Problem description
Quote the following listing verbatim and in full, keeping every line.

Items
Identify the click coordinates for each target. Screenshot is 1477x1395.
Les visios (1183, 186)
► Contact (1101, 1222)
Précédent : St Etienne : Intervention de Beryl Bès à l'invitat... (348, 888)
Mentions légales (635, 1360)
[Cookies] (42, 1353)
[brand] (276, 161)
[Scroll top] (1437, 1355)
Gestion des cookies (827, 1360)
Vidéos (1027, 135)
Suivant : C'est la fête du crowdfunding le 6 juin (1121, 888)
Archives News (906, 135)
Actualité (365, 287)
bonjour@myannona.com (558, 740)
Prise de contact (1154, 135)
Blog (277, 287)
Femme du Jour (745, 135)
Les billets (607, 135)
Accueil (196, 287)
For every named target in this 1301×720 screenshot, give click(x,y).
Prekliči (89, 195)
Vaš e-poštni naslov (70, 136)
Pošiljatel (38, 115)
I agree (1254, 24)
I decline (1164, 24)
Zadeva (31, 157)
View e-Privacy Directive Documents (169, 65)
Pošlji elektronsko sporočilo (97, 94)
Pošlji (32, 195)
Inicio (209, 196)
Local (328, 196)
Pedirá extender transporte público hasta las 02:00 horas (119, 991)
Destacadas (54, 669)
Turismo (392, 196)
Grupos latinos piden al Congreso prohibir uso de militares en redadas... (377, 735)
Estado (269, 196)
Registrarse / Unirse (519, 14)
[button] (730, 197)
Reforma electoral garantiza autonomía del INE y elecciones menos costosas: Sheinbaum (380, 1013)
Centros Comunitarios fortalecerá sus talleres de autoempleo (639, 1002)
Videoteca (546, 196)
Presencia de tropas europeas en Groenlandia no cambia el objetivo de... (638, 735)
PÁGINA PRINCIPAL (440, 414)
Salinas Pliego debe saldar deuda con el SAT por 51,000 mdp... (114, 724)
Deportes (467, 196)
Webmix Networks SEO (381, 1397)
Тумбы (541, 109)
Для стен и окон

Output below
Identify the click coordinates for each target. Screenshot is 1477x1395.
Les visios (1183, 186)
► Contact (1101, 1222)
Précédent : St Etienne : Intervention de Beryl Bès à l'invitat... (348, 888)
Mentions légales (635, 1360)
[Cookies] (42, 1353)
[brand] (276, 161)
[Scroll top] (1437, 1355)
Gestion des cookies (827, 1360)
Vidéos (1027, 135)
Suivant : C'est la fête du crowdfunding le 6 juin (1121, 888)
Archives News (906, 135)
Actualité (365, 287)
bonjour@myannona.com (558, 740)
Prise de contact (1154, 135)
Blog (277, 287)
Femme du Jour (745, 135)
Les billets (607, 135)
Accueil (196, 287)
For every named target in this 1301×720 screenshot, give click(x,y).
Prekliči (89, 195)
Vaš e-poštni naslov (70, 136)
Pošiljatel (38, 115)
I agree (1254, 24)
I decline (1164, 24)
Zadeva (31, 157)
View e-Privacy Directive Documents (169, 65)
Pošlji elektronsko sporočilo (97, 94)
Pošlji (32, 195)
Inicio (209, 196)
Local (328, 196)
Pedirá extender transporte público hasta las 02:00 horas (119, 991)
Destacadas (54, 669)
Turismo (392, 196)
Grupos latinos piden al Congreso prohibir uso de militares en redadas... (377, 735)
Estado (269, 196)
Registrarse / Unirse (519, 14)
[button] (730, 197)
Reforma electoral garantiza autonomía del INE y elecciones menos costosas: Sheinbaum (380, 1013)
Centros Comunitarios fortalecerá sus talleres de autoempleo (639, 1002)
Videoteca (546, 196)
Presencia de tropas europeas en Groenlandia no cambia el objetivo de... (638, 735)
PÁGINA PRINCIPAL (440, 414)
Salinas Pliego debe saldar deuda con el SAT por 51,000 mdp... (114, 724)
Deportes (467, 196)
Webmix Networks SEO (381, 1397)
Тумбы (541, 109)
Для стен и окон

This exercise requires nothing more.